Understanding the difference between macroscopic and microscopic energy is also essential. Macroscopic energy refers to the total kinetic and potential energy of an entire object, while microscopic energy focuses on the kinetic and potential energy of individual particles within that object. In thermodynamics, total internal energy is a measure of the energy associated with the motion and interactions of gas particles, rather than the energy of the gas container or any external forces acting on it.

In this problem, we are tasked with calculating the total internal energy of an ideal monoatomic gas contained in a tank. The internal energy, denoted as \( E_{\text{internal}} \), can be determined using the equation:

\( E_{\text{internal}} = \frac{3}{2} nRT \)

Here, \( n \) represents the number of moles, \( R \) is the ideal gas constant (approximately \( 8.314 \, \text{J/(mol·K)} \)), and \( T \) is the temperature in Kelvin. To find \( E_{\text{internal}} \), we need to know two of the three variables in the equation. In this case, we are given \( n = 10 \) moles, but we need to determine the temperature \( T \).

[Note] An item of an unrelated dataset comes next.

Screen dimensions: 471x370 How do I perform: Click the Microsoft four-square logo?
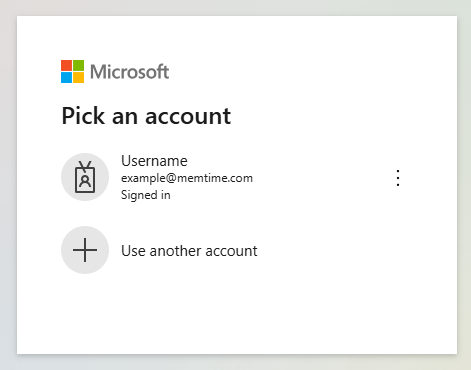(72, 71)
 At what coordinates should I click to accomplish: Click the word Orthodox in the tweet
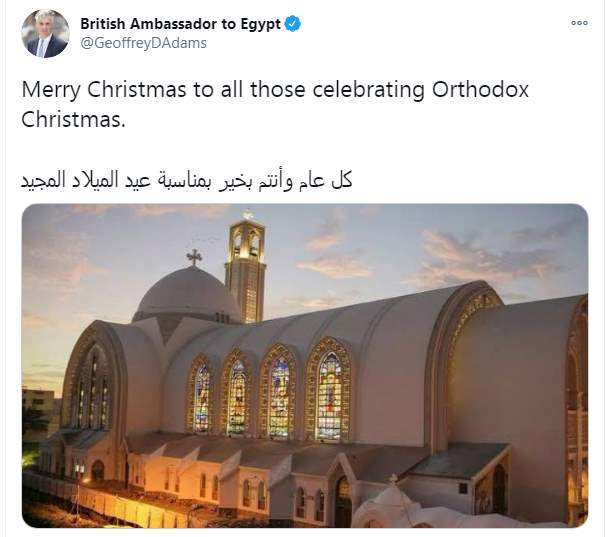point(466,89)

Since the temperature is not provided directly, we can use the ideal gas law, expressed as:

\( PV = nRT \)

From this equation, we can solve for temperature \( T \) as follows:

\( T = \frac{PV}{nR} \)

Given the pressure \( P = 0.8 \, \text{atm} \) and volume \( V = 0.3 \, \text{m}^3 \), we first convert the pressure from atmospheres to Pascals using the conversion factor \( 1 \, \text{atm} = 1.01 \times 10^5 \, \text{Pa} \):

\( P = 0.8 \, \text{atm} \times 1.01 \times 10^5 \, \text{Pa/atm} = 8.08 \times 10^4 \, \text{Pa} \)

Now, substituting the values into the equation for temperature:

\( T = \frac{(8.08 \times 10^4 \, \text{Pa})(0.3 \, \text{m}^3)}{(10 \, \text{mol})(8.314 \, \text{J/(mol·K)})} \approx 291.6 \, \text{K} \)

With the temperature calculated, we can now substitute \( n \), \( R \), and \( T \) back into the internal energy equation:

\( E_{\text{internal}} = \frac{3}{2} (10)(8.314)(291.6) \approx 3.64 \times 10^4 \, \text{J} \)

Alternatively, we can derive the internal energy directly using the relationship between the ideal gas law and the internal energy equation. By substituting \( nRT \) with \( PV \) in the internal energy equation, we have:

\( E_{\text{internal}} = \frac{3}{2} PV \)

Substituting the known values:

\( E_{\text{internal}} = \frac{3}{2} (8.08 \times 10^4 \, \text{Pa})(0.3 \, \text{m}^3) \approx 3.64 \times 10^4 \, \text{J} \)

Both methods yield the same result, confirming the internal energy of the gas in the tank is approximately \( 3.64 \times 10^4 \, \text{J} \).